Styling links based on their destination


Suppose you have lots of links on a page. You want to highlight the ones which point to example.com - is that possible in CSS without using JavaScript?

Yes!

This scrap of code will turn all those links red:

CSS CSSa[href^="https://example.com"] {
   color: red;
}

Now, there are a few gotchas with this code.

  • It matches the string exactly. So https://example.com will not match https://www.example.com
  • The match will occur at the start of the string.

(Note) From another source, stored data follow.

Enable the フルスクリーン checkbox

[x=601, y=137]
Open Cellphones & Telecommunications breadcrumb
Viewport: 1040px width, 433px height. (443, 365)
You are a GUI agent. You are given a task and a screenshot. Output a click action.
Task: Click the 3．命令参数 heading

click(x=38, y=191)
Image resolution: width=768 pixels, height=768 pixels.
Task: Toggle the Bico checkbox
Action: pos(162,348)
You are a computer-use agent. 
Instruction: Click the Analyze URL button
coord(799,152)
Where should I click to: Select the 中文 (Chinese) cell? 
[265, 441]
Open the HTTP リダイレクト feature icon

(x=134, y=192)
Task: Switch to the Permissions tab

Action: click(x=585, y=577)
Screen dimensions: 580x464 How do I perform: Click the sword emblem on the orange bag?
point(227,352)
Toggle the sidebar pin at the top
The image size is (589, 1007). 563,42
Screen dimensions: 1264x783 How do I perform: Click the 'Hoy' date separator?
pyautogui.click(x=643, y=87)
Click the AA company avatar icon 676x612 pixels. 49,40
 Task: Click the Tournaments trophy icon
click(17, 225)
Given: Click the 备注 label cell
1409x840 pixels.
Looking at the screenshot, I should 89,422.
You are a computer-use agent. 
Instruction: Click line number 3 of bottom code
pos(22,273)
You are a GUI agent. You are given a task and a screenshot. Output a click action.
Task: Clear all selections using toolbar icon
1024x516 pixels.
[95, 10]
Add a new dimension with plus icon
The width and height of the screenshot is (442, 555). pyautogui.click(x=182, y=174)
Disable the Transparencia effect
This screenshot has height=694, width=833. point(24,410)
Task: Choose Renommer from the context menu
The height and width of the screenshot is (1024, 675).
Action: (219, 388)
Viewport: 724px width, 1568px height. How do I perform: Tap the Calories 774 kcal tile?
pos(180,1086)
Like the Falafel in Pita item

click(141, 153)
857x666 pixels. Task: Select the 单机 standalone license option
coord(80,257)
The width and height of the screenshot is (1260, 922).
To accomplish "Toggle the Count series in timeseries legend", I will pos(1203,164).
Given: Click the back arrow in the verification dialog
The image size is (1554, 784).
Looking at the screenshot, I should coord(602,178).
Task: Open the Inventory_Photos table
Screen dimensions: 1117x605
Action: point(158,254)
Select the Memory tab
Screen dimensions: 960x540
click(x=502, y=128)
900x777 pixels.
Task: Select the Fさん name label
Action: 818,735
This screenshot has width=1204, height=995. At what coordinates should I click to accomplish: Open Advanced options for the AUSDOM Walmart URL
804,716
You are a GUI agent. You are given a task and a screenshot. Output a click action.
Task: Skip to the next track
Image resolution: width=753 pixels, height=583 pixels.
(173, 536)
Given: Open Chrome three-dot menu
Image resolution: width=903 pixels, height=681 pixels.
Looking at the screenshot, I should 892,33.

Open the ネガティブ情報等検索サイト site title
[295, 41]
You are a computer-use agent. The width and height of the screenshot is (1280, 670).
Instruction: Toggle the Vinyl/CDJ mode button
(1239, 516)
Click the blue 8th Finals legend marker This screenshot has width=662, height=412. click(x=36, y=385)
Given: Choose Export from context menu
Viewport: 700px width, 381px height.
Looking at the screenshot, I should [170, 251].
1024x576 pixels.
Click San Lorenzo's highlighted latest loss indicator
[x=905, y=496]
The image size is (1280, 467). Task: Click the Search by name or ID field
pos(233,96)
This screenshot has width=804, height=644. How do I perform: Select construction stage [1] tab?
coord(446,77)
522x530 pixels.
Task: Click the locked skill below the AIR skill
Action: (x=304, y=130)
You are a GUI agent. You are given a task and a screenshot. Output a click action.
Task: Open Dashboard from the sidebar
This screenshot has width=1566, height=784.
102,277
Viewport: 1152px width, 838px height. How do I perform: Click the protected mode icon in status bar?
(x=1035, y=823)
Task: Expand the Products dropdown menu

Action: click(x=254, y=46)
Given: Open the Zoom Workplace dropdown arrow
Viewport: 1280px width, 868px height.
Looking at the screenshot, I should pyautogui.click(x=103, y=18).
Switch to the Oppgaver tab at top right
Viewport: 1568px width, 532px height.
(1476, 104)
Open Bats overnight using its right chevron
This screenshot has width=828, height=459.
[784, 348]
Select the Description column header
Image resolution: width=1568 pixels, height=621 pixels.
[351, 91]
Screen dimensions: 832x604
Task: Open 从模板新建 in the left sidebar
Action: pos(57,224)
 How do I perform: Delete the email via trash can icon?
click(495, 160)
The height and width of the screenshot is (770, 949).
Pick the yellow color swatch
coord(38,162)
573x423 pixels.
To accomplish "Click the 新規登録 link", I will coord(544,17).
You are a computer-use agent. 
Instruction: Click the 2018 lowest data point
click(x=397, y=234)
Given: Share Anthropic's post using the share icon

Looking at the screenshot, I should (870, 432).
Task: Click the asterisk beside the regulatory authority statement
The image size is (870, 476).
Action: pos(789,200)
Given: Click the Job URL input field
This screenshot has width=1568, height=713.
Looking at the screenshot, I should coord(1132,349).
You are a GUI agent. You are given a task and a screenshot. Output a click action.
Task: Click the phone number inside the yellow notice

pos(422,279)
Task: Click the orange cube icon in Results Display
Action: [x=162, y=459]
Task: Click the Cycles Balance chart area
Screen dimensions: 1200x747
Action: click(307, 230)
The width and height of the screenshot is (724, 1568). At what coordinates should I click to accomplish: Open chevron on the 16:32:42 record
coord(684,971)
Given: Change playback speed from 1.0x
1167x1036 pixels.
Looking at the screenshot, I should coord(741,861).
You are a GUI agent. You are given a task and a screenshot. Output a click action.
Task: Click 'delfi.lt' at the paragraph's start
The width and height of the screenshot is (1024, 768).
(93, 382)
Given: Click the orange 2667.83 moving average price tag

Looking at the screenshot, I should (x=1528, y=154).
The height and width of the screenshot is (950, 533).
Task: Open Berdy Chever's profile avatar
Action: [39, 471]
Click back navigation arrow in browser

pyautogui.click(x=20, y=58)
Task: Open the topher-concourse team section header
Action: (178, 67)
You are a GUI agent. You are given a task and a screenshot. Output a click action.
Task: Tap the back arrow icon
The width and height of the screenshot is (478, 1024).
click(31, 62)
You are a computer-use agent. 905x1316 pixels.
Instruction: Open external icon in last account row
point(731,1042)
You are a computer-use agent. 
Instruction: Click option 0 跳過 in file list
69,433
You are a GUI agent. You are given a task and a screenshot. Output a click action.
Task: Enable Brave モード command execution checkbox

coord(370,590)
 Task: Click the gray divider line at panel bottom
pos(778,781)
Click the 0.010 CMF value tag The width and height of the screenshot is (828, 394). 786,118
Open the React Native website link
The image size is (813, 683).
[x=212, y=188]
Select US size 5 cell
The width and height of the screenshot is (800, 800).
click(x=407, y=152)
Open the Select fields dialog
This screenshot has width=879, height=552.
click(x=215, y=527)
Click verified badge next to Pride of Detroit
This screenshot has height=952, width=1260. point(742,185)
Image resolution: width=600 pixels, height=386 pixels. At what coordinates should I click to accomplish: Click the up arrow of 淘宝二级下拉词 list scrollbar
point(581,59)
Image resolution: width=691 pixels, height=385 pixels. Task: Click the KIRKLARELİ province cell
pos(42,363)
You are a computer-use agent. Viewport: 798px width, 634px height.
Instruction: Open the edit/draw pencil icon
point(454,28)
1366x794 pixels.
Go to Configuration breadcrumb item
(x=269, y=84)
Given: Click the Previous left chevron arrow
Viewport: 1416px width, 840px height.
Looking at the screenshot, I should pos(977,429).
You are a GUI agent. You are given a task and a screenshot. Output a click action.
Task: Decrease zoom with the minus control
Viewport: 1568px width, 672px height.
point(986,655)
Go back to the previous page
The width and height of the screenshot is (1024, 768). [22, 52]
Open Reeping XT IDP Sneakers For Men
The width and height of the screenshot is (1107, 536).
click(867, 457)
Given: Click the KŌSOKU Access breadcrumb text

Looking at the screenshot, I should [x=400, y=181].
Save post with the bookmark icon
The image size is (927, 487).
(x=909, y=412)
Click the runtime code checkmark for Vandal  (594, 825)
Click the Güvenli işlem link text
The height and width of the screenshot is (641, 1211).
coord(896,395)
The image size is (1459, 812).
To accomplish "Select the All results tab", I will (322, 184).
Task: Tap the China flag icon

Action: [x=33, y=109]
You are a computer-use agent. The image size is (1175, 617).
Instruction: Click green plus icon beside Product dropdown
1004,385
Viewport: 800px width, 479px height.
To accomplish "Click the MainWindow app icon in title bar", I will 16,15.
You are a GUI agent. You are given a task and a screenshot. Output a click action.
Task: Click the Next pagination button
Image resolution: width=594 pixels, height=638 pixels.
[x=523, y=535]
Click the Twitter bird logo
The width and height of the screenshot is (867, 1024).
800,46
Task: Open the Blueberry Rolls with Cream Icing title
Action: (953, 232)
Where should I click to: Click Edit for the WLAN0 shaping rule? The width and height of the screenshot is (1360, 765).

To match more lazily, you can use a substring match:

CSS CSSa[href*="example.com"] {
   color: red;
}

That will match www.example.com as well - but it will also match https://wikipedia.org/wiki/example.com

Is this useful?

I use it to ensure all the links which point to the Internet Archive are properly labelled:

CSS CSSa[href^="https://web.archive.org"]::after {
  content: " (archived)";
  vertical-align: super;
  font-size: .9em;
}

For example, this link points to the earliest version of my website.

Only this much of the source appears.